- _Exercise_
Of all the lines below, output only those starting at the one with "The height and width of the screenshot is (921, 1017)." and ending at the one with "Instruction: Click the", both ends included, exactly as written.

Dataset entries:
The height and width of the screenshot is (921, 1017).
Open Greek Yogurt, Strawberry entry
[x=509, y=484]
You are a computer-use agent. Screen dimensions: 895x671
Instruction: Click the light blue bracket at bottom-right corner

...

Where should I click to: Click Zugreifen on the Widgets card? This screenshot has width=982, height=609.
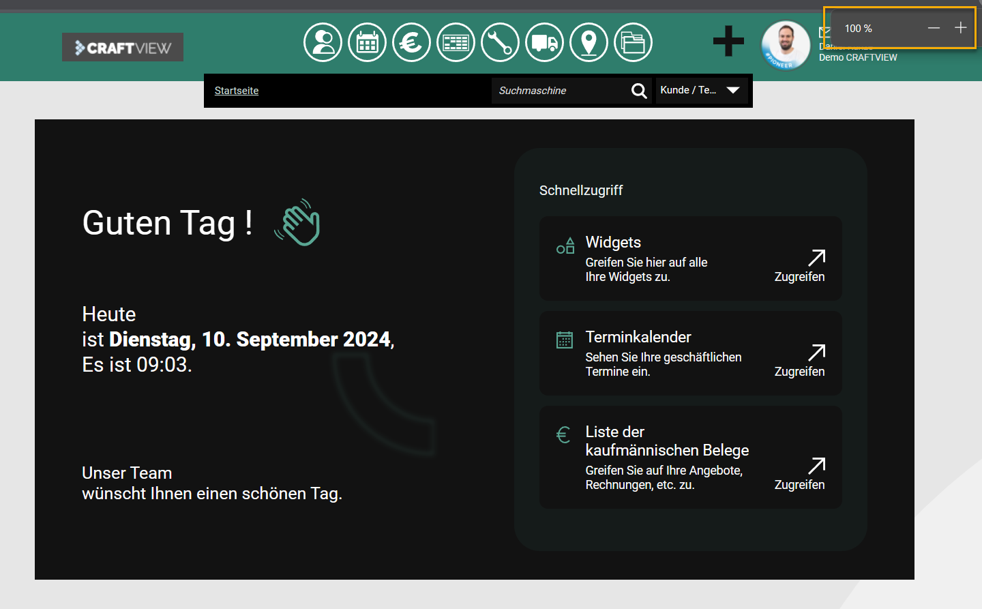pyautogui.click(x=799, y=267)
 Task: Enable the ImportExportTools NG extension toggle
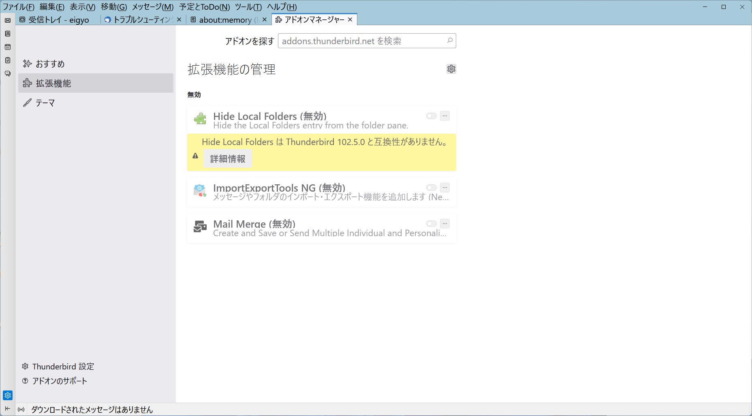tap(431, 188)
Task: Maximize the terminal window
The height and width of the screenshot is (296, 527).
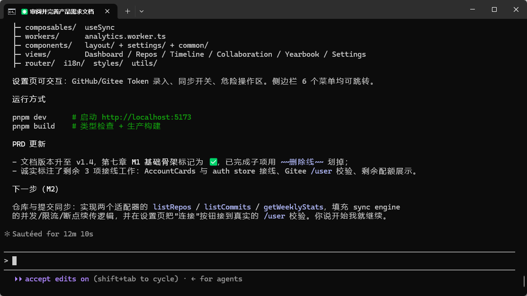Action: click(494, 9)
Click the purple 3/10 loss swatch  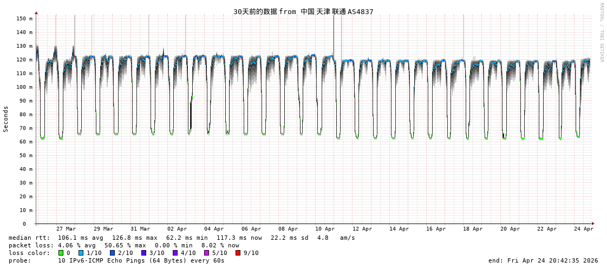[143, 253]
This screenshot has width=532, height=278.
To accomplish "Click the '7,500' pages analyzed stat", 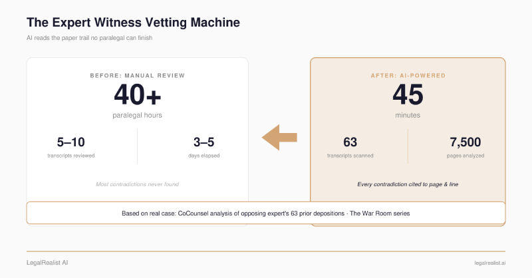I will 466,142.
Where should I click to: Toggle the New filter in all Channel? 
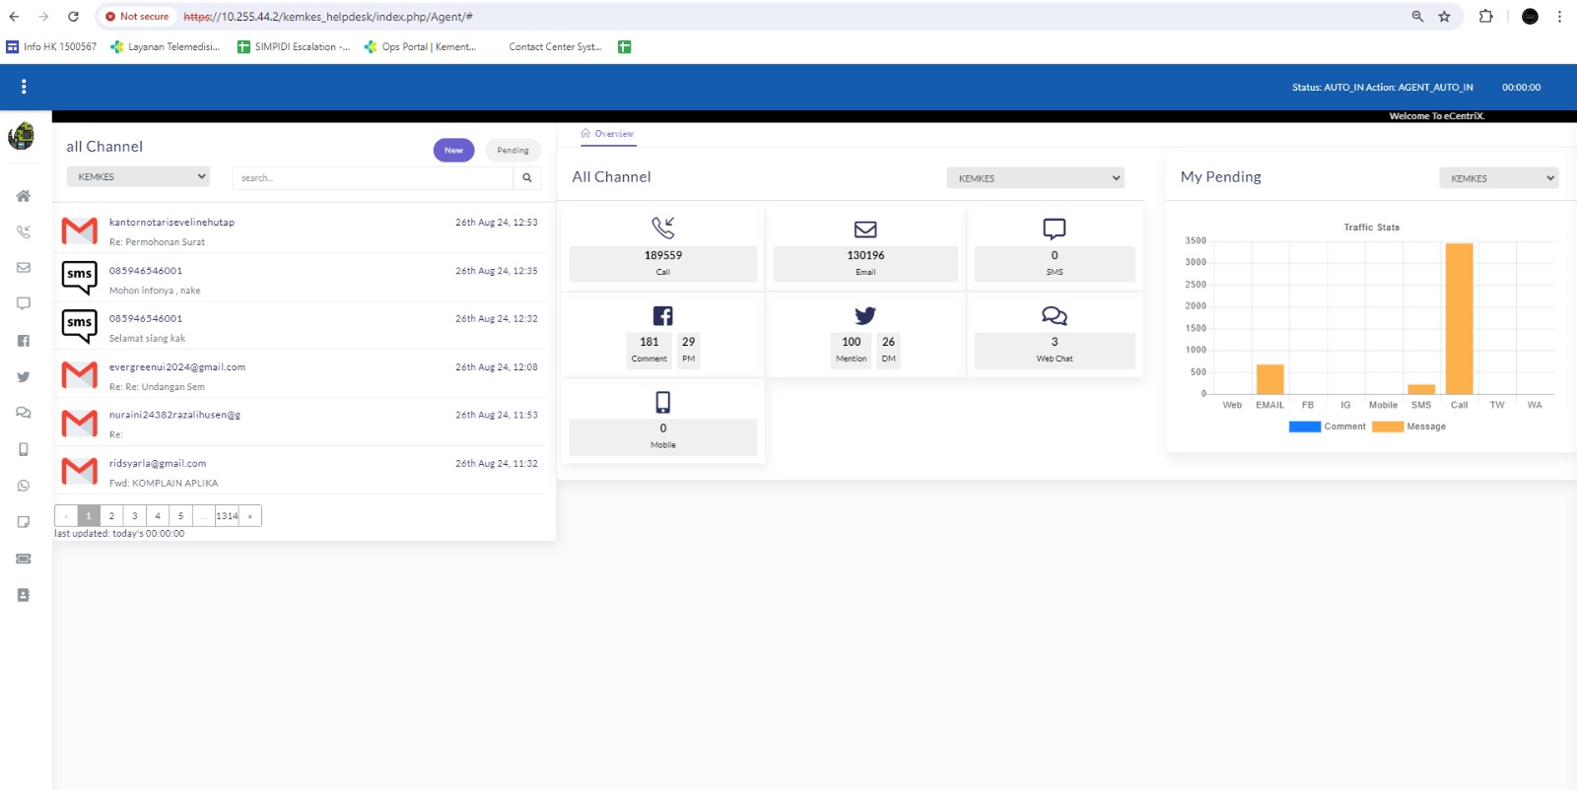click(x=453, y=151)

* * *

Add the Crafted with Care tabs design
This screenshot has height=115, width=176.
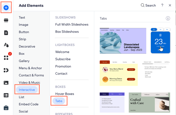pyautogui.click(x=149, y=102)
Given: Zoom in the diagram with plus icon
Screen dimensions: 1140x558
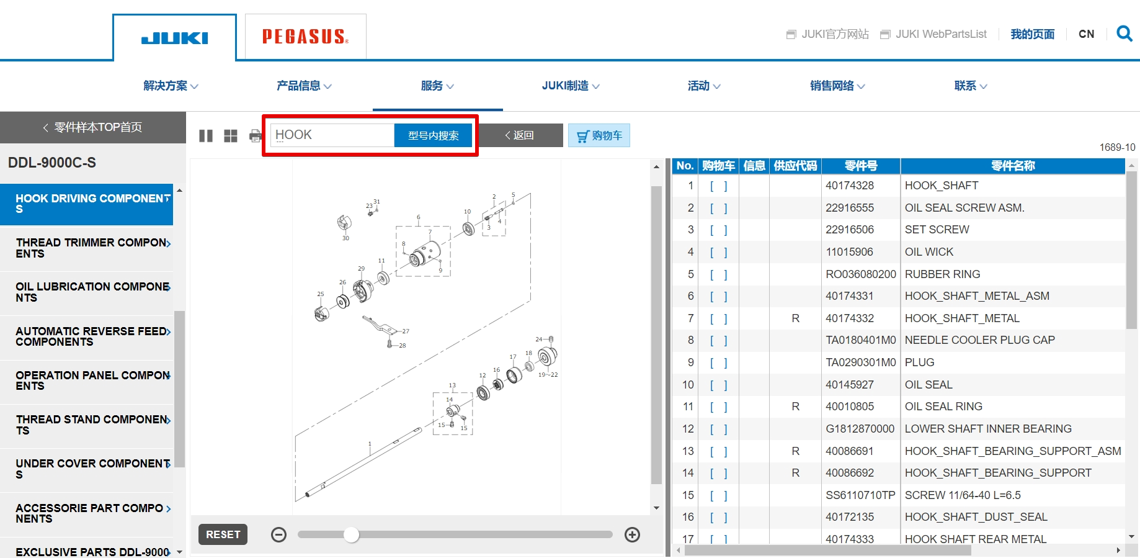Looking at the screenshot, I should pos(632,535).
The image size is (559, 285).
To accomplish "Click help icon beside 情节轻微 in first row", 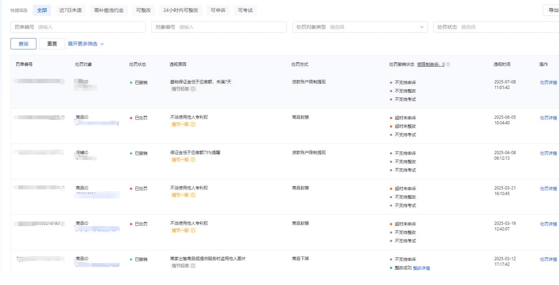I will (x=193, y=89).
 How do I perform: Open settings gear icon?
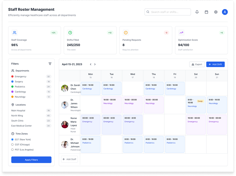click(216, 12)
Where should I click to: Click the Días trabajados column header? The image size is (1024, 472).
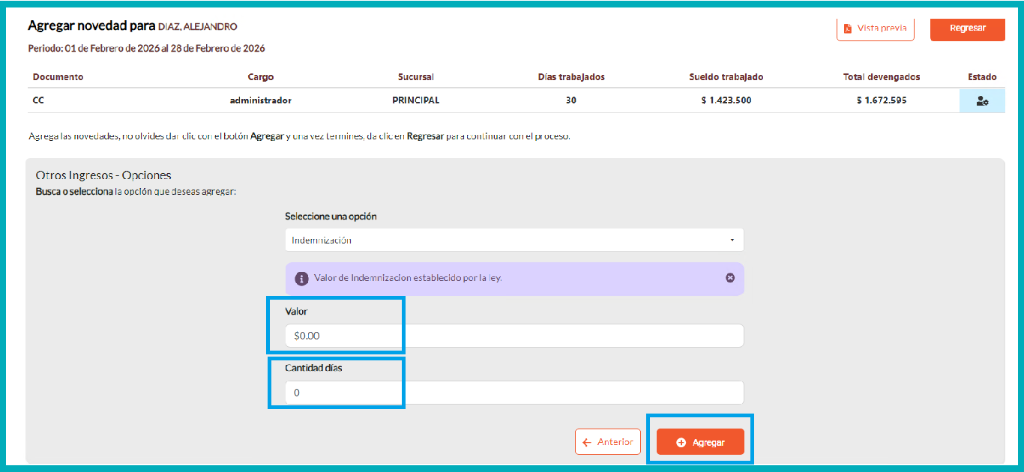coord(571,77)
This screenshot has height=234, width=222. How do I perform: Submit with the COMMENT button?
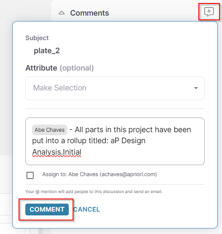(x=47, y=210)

- _Output of the task_
The height and width of the screenshot is (921, 1017).
Open Greek Yogurt, Strawberry entry
[x=509, y=484]
You are a computer-use agent. Screen dimensions: 895x671
Instruction: Click the light blue bracket at bottom-right corner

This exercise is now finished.